» **Requirement**: Reproduce the rows verbatim, starting at the line with "The width and" and continuing through the line with "Action: [x=790, y=584]".

» **Dataset records**:

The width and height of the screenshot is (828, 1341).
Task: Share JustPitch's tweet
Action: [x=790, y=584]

---

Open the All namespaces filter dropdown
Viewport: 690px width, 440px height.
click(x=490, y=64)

* * *

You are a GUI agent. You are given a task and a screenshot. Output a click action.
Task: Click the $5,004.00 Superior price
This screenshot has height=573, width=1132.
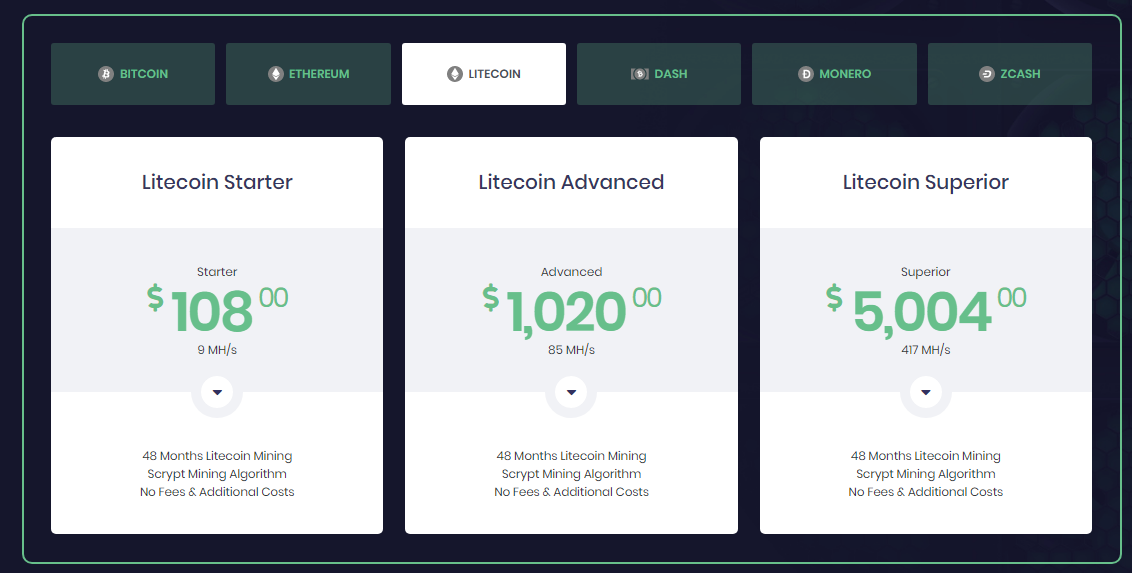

» **Reply**:
The width and height of the screenshot is (828, 1341).
Task: Share JustPitch's tweet
Action: [x=790, y=584]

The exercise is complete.